Выбрать главу

— А где моя кровать?

— Я ее разобрал и отнес в кладовку. Еще шторы заменим. Немного погодя. Мне скоро заплатят за статью. И жилье у тебя будет как жилье. Что еще нужно для счастья? Моя малышуся, телевизор и я. Больше ничего!..

Юна бросилась ему на шею и стала целовать. Она все еще до конца не могла поверить, что он и впрямь любит ее! И боялась сглазить это чувство, спугнуть свое счастье. Видимо, поэтому никому, даже Лаврушечке, не рассказывала о Саше. Теперь ей хотелось во всем подчиняться Корнееву, слушаться его. Впервые после смерти Фроси она почувствовала себя защищенной.
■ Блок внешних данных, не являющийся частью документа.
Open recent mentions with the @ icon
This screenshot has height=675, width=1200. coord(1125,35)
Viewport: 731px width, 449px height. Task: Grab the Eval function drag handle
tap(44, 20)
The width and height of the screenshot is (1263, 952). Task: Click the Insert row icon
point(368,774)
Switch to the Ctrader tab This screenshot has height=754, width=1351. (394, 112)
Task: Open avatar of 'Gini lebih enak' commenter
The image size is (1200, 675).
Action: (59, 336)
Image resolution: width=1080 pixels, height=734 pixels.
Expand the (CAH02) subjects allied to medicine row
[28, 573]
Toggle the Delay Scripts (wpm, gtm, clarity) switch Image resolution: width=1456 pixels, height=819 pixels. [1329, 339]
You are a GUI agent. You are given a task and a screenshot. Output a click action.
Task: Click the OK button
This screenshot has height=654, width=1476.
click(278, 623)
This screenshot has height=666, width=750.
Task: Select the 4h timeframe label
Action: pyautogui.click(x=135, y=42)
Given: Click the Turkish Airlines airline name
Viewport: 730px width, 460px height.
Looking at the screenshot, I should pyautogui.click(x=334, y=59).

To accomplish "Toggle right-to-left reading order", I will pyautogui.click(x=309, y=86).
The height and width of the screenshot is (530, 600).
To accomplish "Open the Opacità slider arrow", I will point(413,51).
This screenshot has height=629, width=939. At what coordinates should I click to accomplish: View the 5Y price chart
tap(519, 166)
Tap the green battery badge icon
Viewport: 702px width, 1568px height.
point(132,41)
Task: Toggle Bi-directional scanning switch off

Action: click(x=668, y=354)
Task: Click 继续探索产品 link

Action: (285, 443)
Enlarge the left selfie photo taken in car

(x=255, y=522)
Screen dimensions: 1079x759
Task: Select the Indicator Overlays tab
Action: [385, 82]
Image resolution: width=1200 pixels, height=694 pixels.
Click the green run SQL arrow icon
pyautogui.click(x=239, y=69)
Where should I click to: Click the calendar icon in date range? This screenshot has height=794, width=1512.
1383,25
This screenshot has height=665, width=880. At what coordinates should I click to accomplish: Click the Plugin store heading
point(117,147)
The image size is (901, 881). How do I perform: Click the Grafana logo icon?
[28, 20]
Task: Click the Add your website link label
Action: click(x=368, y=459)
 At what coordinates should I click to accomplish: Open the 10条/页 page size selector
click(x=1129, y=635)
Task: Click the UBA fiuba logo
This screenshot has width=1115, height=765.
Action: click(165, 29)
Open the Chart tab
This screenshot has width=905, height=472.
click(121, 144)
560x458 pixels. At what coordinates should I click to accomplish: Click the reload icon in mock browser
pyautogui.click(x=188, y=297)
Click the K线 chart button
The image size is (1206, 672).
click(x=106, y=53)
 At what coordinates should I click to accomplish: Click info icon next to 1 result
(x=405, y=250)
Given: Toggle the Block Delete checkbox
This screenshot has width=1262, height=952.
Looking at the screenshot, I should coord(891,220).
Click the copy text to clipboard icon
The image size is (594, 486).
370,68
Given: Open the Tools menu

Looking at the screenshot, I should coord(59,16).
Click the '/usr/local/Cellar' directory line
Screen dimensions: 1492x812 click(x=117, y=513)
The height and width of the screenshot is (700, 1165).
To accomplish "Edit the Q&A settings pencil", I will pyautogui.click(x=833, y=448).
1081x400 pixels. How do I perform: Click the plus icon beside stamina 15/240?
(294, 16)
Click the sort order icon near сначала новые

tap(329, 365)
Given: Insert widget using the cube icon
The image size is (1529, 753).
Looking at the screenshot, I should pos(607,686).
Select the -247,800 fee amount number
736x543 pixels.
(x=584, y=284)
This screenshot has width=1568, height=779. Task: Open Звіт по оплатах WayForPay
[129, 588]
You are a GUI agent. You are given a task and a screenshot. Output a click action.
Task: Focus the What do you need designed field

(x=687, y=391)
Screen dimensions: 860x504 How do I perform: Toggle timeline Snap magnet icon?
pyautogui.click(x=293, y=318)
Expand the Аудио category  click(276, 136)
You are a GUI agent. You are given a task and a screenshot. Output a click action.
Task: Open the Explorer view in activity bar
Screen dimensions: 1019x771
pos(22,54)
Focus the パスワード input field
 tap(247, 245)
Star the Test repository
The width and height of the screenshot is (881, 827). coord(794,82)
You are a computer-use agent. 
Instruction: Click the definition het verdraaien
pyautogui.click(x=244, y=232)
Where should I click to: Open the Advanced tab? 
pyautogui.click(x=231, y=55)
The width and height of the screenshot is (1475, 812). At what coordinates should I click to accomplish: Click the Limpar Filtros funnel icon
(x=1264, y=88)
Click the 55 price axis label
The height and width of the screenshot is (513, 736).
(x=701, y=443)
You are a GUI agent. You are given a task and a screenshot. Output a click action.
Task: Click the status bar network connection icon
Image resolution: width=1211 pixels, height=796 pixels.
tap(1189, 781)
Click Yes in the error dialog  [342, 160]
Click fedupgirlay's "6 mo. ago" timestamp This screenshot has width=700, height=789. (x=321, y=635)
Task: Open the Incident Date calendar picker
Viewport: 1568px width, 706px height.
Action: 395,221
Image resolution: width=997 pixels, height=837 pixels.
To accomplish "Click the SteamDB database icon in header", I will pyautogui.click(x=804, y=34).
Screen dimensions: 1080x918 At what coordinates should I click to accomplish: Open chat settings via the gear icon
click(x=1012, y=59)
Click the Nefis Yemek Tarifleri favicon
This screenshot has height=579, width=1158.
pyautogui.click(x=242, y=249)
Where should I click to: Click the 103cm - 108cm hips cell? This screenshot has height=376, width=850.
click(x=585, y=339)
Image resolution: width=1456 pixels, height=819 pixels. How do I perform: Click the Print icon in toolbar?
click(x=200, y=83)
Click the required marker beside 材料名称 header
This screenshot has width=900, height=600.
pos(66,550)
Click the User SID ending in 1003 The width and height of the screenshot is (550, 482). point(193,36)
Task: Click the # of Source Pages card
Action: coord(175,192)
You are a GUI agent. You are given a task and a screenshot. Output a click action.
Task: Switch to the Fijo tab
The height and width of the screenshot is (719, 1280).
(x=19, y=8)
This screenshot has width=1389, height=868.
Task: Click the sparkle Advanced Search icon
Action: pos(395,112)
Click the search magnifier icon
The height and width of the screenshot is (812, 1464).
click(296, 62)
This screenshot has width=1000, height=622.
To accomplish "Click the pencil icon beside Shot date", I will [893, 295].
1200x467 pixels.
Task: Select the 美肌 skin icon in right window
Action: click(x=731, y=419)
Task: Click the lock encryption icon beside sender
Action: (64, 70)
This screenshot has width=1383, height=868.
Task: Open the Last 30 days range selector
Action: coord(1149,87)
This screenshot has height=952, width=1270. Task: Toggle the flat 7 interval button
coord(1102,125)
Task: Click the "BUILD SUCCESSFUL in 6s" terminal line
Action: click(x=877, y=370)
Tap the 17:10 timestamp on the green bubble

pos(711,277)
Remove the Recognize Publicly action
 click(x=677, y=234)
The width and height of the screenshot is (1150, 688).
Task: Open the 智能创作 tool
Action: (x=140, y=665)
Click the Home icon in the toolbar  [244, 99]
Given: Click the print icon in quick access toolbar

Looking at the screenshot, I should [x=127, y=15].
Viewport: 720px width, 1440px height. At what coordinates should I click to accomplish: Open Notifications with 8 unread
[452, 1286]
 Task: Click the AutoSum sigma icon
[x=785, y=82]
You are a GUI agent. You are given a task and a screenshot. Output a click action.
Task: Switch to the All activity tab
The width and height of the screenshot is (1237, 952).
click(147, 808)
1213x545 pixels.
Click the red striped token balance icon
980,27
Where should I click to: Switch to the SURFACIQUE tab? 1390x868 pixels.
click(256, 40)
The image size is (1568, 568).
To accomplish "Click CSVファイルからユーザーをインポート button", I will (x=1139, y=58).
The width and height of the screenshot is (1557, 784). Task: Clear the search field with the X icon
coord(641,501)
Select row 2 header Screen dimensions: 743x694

Впрочем, Юна вообще была из числа тех женщин, которым нравится подчиняться мужской воле, идти на поводу у нее. И еще она относилась к тем женщинам, которые могут полюбить в ответ, лишь когда убеждаются, что их любят. Юна так благодарна была Корнееву!..

Теперь с работы домой она бежала, считала минуты до встречи с Сашей!

«Осталось полчаса, двадцать девять минут, двадцать восемь… — то и дело смотрела Юна на стрелки часов. — Нет, уже двадцать пять минут!»

И Юна забывала об обиде на сотрудников, о недавнем собрании. Все в ней ликовало, трепетала каждая клеточка. Она мчалась домой, все повторяя и повторяя одну строку сонета: «С твоей любовью, с памятью о ней всех королей на свете я сильней».

В квартиру влетала словно угорелая и открывала дверь в свою комнату со словами: «Как же я скучала! Как я скучала все эти часы! Мне казалось, что жизнь остановилась. Я люблю тебя!..» Юна прижималась к Саше и замирала, чтобы услышать такое прекрасное слово «Тапирчик».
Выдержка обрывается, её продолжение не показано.